## What you should do
Copy each line below word for word and drop every image.

## Supplied material
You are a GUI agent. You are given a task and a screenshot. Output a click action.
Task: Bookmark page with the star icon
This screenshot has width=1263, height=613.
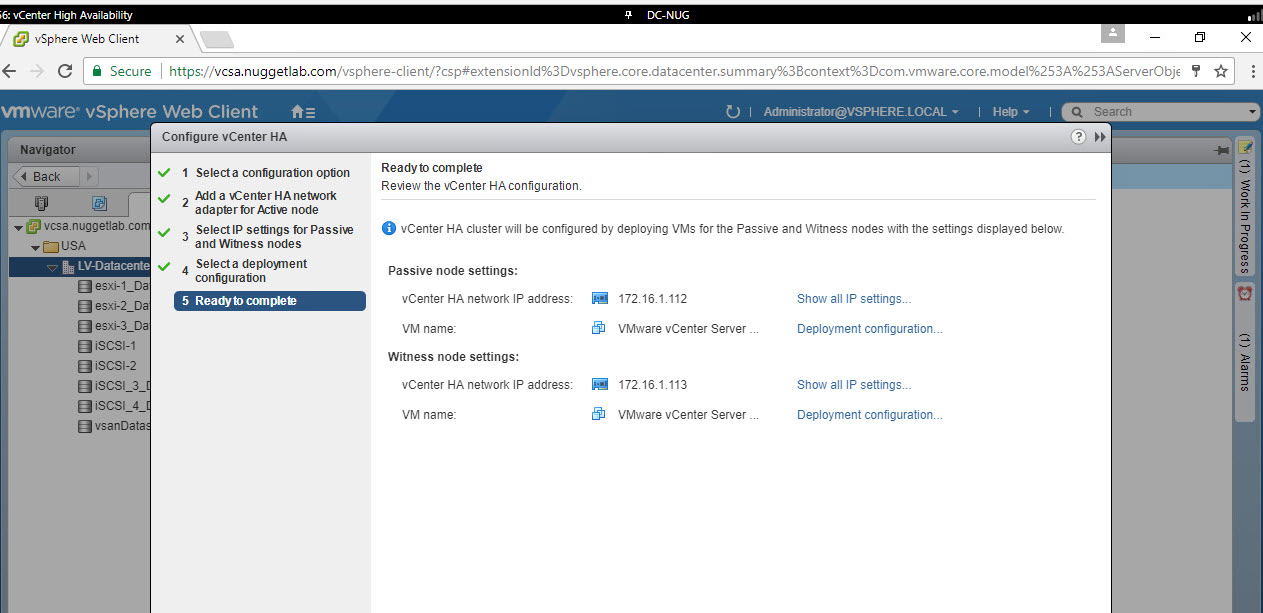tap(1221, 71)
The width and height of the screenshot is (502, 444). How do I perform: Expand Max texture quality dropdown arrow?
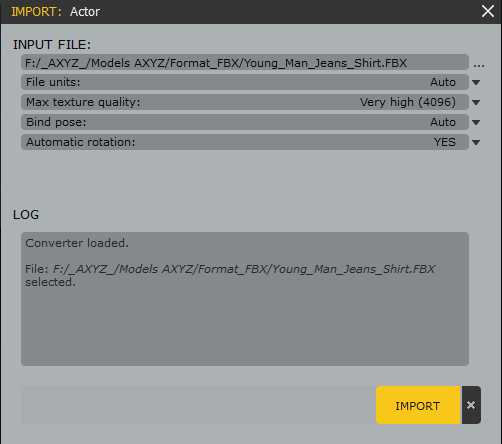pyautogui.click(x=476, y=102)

## Exercise answer
You are a GUI agent. You are given a task and a screenshot. Output a click action.
Task: Bookmark page with the star icon
This screenshot has width=1263, height=613.
tap(1221, 71)
The width and height of the screenshot is (502, 444). How do I perform: Expand Max texture quality dropdown arrow?
pyautogui.click(x=476, y=102)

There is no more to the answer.